■ **What to do**
What do the lines from the top of the data through the line with "Task: Click avatar next to second comment" say? Quote them exactly and include both ends.

■ **Data excerpts**
# # # # #

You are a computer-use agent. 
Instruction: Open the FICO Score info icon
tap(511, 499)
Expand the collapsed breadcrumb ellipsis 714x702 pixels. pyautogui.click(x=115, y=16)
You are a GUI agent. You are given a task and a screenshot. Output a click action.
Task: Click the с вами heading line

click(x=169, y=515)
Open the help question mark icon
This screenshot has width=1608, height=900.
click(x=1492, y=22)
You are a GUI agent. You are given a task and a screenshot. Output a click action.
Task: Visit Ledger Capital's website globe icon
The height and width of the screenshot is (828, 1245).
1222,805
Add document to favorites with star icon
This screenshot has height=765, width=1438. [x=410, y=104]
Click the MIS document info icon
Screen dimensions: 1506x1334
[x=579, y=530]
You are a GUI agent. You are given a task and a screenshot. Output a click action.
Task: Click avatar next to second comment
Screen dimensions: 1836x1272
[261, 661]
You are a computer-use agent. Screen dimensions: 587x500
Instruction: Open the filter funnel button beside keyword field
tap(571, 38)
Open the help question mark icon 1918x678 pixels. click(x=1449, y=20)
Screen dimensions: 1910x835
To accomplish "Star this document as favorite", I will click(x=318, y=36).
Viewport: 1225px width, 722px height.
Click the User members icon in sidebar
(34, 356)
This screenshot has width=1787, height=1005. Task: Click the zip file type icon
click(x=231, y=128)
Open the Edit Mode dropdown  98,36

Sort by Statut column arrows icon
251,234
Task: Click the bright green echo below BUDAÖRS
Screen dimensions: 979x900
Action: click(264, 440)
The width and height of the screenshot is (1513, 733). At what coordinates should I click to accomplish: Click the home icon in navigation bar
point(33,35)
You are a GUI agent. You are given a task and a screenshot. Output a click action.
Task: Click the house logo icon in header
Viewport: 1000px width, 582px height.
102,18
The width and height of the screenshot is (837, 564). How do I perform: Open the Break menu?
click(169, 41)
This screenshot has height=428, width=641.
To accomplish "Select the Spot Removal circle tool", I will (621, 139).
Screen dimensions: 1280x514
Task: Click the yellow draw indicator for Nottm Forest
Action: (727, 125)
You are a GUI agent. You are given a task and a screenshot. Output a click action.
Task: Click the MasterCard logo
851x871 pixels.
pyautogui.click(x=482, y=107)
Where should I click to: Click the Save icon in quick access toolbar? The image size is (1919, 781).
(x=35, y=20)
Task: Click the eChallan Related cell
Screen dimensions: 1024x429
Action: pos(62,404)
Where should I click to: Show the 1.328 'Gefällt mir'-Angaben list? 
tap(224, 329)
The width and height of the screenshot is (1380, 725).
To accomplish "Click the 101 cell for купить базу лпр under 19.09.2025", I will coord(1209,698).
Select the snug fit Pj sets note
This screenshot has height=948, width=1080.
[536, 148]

# # # # #

■ **Finished task**
You are a computer-use agent. 
Instruction: Open the FICO Score info icon
tap(511, 499)
Expand the collapsed breadcrumb ellipsis 714x702 pixels. pyautogui.click(x=115, y=16)
You are a GUI agent. You are given a task and a screenshot. Output a click action.
Task: Click the с вами heading line

click(x=169, y=515)
Open the help question mark icon
This screenshot has width=1608, height=900.
click(x=1492, y=22)
You are a GUI agent. You are given a task and a screenshot. Output a click action.
Task: Visit Ledger Capital's website globe icon
The height and width of the screenshot is (828, 1245).
1222,805
Add document to favorites with star icon
This screenshot has height=765, width=1438. [x=410, y=104]
Click the MIS document info icon
Screen dimensions: 1506x1334
[x=579, y=530]
You are a GUI agent. You are given a task and a screenshot. Output a click action.
Task: Click avatar next to second comment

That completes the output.